(Source records)
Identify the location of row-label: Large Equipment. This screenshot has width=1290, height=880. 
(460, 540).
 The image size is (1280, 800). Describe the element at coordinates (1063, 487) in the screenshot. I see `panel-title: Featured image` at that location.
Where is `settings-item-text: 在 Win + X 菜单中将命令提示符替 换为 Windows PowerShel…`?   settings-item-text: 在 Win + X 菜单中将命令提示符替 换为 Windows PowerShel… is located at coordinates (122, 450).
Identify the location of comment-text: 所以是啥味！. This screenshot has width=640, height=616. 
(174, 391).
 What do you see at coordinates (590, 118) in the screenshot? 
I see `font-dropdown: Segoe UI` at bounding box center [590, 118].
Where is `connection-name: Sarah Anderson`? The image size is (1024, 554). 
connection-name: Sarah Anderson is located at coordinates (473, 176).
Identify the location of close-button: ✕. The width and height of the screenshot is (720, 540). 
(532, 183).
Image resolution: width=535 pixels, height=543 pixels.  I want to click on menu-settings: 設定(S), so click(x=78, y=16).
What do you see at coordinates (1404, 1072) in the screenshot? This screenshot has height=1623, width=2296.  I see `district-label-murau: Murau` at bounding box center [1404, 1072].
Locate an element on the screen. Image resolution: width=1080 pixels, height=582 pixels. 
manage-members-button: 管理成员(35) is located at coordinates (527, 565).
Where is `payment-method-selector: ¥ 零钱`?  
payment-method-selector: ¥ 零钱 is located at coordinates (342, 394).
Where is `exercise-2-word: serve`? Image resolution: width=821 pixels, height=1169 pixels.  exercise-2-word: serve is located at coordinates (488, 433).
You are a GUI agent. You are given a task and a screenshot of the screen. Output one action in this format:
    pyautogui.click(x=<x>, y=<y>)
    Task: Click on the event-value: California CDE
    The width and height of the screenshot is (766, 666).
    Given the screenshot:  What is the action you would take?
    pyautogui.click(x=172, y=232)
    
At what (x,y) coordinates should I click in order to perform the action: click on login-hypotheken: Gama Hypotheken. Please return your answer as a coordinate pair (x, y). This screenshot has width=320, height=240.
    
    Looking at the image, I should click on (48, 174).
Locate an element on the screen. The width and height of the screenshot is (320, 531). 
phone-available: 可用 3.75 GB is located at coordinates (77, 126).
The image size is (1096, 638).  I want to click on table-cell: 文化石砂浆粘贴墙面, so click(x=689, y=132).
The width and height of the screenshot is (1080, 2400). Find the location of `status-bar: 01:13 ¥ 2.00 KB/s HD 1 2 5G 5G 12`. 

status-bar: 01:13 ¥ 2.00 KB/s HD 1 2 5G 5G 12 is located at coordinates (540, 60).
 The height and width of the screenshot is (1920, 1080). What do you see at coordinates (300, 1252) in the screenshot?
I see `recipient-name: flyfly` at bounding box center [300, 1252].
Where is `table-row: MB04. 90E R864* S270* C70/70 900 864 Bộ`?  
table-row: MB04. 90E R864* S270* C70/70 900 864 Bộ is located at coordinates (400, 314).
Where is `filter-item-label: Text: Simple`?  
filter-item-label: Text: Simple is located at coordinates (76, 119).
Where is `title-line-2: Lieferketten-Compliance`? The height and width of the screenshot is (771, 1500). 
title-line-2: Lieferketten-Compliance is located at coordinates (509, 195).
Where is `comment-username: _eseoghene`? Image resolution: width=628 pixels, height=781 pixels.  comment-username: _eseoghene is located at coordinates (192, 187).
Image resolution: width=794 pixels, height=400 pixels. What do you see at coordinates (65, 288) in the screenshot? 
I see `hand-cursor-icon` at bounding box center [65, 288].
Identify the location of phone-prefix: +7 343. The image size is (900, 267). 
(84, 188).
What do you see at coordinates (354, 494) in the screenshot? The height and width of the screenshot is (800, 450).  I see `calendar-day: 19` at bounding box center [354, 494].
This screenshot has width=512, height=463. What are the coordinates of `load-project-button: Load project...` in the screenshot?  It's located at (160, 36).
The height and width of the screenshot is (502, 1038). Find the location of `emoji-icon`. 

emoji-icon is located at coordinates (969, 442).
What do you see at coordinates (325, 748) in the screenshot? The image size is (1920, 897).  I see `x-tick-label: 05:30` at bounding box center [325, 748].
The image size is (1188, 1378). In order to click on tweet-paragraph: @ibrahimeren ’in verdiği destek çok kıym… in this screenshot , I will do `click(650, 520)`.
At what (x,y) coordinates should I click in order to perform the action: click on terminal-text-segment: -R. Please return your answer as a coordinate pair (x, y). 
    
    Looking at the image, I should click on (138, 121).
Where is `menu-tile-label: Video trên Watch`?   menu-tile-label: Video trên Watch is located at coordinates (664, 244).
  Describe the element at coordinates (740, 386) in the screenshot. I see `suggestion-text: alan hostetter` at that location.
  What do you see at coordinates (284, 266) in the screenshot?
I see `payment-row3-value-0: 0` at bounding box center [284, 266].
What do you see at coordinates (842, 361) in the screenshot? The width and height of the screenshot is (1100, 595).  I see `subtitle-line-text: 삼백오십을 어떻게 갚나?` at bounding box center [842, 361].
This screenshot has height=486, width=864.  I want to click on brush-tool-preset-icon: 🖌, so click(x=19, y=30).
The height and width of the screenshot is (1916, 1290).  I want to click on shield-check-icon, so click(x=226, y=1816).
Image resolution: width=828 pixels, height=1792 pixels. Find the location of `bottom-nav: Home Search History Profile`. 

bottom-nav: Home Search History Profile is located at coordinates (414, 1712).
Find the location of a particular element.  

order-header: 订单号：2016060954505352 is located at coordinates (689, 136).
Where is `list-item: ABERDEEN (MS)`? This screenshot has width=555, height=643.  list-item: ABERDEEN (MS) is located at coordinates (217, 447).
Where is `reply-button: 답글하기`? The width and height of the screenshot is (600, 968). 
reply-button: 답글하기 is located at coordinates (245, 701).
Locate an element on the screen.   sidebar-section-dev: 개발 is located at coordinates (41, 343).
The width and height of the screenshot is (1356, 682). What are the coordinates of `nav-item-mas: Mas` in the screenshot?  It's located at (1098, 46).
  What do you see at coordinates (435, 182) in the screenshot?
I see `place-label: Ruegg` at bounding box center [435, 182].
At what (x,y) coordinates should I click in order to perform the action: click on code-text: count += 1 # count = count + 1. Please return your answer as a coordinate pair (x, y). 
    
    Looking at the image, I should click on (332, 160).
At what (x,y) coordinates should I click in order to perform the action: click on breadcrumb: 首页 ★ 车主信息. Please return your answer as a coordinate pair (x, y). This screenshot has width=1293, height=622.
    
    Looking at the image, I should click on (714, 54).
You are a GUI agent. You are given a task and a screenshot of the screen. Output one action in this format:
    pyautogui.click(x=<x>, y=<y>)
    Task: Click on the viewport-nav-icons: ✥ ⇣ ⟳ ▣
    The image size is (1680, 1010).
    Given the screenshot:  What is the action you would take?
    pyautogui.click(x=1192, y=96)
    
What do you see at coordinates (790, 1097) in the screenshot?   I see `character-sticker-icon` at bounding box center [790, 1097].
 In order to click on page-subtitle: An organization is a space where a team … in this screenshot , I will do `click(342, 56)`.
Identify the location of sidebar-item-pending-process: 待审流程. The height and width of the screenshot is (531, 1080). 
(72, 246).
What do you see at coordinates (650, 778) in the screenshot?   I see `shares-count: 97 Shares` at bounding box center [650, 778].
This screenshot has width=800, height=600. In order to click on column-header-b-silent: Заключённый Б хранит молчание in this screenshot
(End Source records)
(Task requirements) Extract every one of the items above verbatim, keeping each line unchanged.

(Result of the task)
Identify the location of row-label: Large Equipment. This screenshot has width=1290, height=880. 
(460, 540).
 The image size is (1280, 800). Describe the element at coordinates (1063, 487) in the screenshot. I see `panel-title: Featured image` at that location.
Where is `settings-item-text: 在 Win + X 菜单中将命令提示符替 换为 Windows PowerShel…`?   settings-item-text: 在 Win + X 菜单中将命令提示符替 换为 Windows PowerShel… is located at coordinates (122, 450).
Identify the location of comment-text: 所以是啥味！. This screenshot has width=640, height=616. 
(174, 391).
 What do you see at coordinates (590, 118) in the screenshot? 
I see `font-dropdown: Segoe UI` at bounding box center [590, 118].
Where is `connection-name: Sarah Anderson`? The image size is (1024, 554). 
connection-name: Sarah Anderson is located at coordinates (473, 176).
Identify the location of close-button: ✕. The width and height of the screenshot is (720, 540). 
(532, 183).
Image resolution: width=535 pixels, height=543 pixels.  I want to click on menu-settings: 設定(S), so click(x=78, y=16).
What do you see at coordinates (1404, 1072) in the screenshot? This screenshot has height=1623, width=2296.  I see `district-label-murau: Murau` at bounding box center [1404, 1072].
Locate an element on the screen. Image resolution: width=1080 pixels, height=582 pixels. 
manage-members-button: 管理成员(35) is located at coordinates (527, 565).
Where is `payment-method-selector: ¥ 零钱`?  
payment-method-selector: ¥ 零钱 is located at coordinates (342, 394).
Where is `exercise-2-word: serve`? Image resolution: width=821 pixels, height=1169 pixels.  exercise-2-word: serve is located at coordinates (488, 433).
You are a GUI agent. You are given a task and a screenshot of the screen. Output one action in this format:
    pyautogui.click(x=<x>, y=<y>)
    Task: Click on the event-value: California CDE
    The width and height of the screenshot is (766, 666).
    Given the screenshot:  What is the action you would take?
    pyautogui.click(x=172, y=232)
    
At what (x,y) coordinates should I click in order to perform the action: click on login-hypotheken: Gama Hypotheken. Please return your answer as a coordinate pair (x, y). This screenshot has width=320, height=240.
    
    Looking at the image, I should click on (48, 174).
Locate an element on the screen. The width and height of the screenshot is (320, 531). 
phone-available: 可用 3.75 GB is located at coordinates (77, 126).
The image size is (1096, 638).  I want to click on table-cell: 文化石砂浆粘贴墙面, so click(x=689, y=132).
The width and height of the screenshot is (1080, 2400). Find the location of `status-bar: 01:13 ¥ 2.00 KB/s HD 1 2 5G 5G 12`. 

status-bar: 01:13 ¥ 2.00 KB/s HD 1 2 5G 5G 12 is located at coordinates (540, 60).
 The height and width of the screenshot is (1920, 1080). What do you see at coordinates (300, 1252) in the screenshot?
I see `recipient-name: flyfly` at bounding box center [300, 1252].
Where is `table-row: MB04. 90E R864* S270* C70/70 900 864 Bộ`?  
table-row: MB04. 90E R864* S270* C70/70 900 864 Bộ is located at coordinates (400, 314).
Where is `filter-item-label: Text: Simple`?  
filter-item-label: Text: Simple is located at coordinates (76, 119).
Where is `title-line-2: Lieferketten-Compliance`? The height and width of the screenshot is (771, 1500). 
title-line-2: Lieferketten-Compliance is located at coordinates (509, 195).
Where is `comment-username: _eseoghene`? Image resolution: width=628 pixels, height=781 pixels.  comment-username: _eseoghene is located at coordinates (192, 187).
Image resolution: width=794 pixels, height=400 pixels. What do you see at coordinates (65, 288) in the screenshot? 
I see `hand-cursor-icon` at bounding box center [65, 288].
Identify the location of phone-prefix: +7 343. The image size is (900, 267). 
(84, 188).
What do you see at coordinates (354, 494) in the screenshot? The height and width of the screenshot is (800, 450).  I see `calendar-day: 19` at bounding box center [354, 494].
This screenshot has width=512, height=463. What are the coordinates of `load-project-button: Load project...` in the screenshot?  It's located at (160, 36).
The height and width of the screenshot is (502, 1038). Find the location of `emoji-icon`. 

emoji-icon is located at coordinates (969, 442).
What do you see at coordinates (325, 748) in the screenshot? The image size is (1920, 897).  I see `x-tick-label: 05:30` at bounding box center [325, 748].
The image size is (1188, 1378). In order to click on tweet-paragraph: @ibrahimeren ’in verdiği destek çok kıym… in this screenshot , I will do `click(650, 520)`.
At what (x,y) coordinates should I click in order to perform the action: click on terminal-text-segment: -R. Please return your answer as a coordinate pair (x, y). 
    
    Looking at the image, I should click on (138, 121).
Where is `menu-tile-label: Video trên Watch`?   menu-tile-label: Video trên Watch is located at coordinates (664, 244).
  Describe the element at coordinates (740, 386) in the screenshot. I see `suggestion-text: alan hostetter` at that location.
  What do you see at coordinates (284, 266) in the screenshot?
I see `payment-row3-value-0: 0` at bounding box center [284, 266].
What do you see at coordinates (842, 361) in the screenshot? The width and height of the screenshot is (1100, 595).  I see `subtitle-line-text: 삼백오십을 어떻게 갚나?` at bounding box center [842, 361].
This screenshot has height=486, width=864.  I want to click on brush-tool-preset-icon: 🖌, so click(x=19, y=30).
The height and width of the screenshot is (1916, 1290).  I want to click on shield-check-icon, so click(x=226, y=1816).
Image resolution: width=828 pixels, height=1792 pixels. Find the location of `bottom-nav: Home Search History Profile`. 

bottom-nav: Home Search History Profile is located at coordinates (414, 1712).
Find the location of a particular element.  

order-header: 订单号：2016060954505352 is located at coordinates (689, 136).
Where is `list-item: ABERDEEN (MS)`? This screenshot has width=555, height=643.  list-item: ABERDEEN (MS) is located at coordinates (217, 447).
Where is `reply-button: 답글하기`? The width and height of the screenshot is (600, 968). 
reply-button: 답글하기 is located at coordinates (245, 701).
Locate an element on the screen.   sidebar-section-dev: 개발 is located at coordinates (41, 343).
The width and height of the screenshot is (1356, 682). What are the coordinates of `nav-item-mas: Mas` in the screenshot?  It's located at (1098, 46).
  What do you see at coordinates (435, 182) in the screenshot?
I see `place-label: Ruegg` at bounding box center [435, 182].
At what (x,y) coordinates should I click in order to perform the action: click on code-text: count += 1 # count = count + 1. Please return your answer as a coordinate pair (x, y). 
    
    Looking at the image, I should click on (332, 160).
At what (x,y) coordinates should I click in order to perform the action: click on breadcrumb: 首页 ★ 车主信息. Please return your answer as a coordinate pair (x, y). This screenshot has width=1293, height=622.
    
    Looking at the image, I should click on (714, 54).
You are a GUI agent. You are given a task and a screenshot of the screen. Output one action in this format:
    pyautogui.click(x=<x>, y=<y>)
    Task: Click on the viewport-nav-icons: ✥ ⇣ ⟳ ▣
    The image size is (1680, 1010).
    Given the screenshot:  What is the action you would take?
    pyautogui.click(x=1192, y=96)
    
What do you see at coordinates (790, 1097) in the screenshot?   I see `character-sticker-icon` at bounding box center [790, 1097].
 In order to click on page-subtitle: An organization is a space where a team … in this screenshot , I will do `click(342, 56)`.
Identify the location of sidebar-item-pending-process: 待审流程. The height and width of the screenshot is (531, 1080). 
(72, 246).
What do you see at coordinates (650, 778) in the screenshot?   I see `shares-count: 97 Shares` at bounding box center [650, 778].
This screenshot has width=800, height=600. In order to click on column-header-b-silent: Заключённый Б хранит молчание in this screenshot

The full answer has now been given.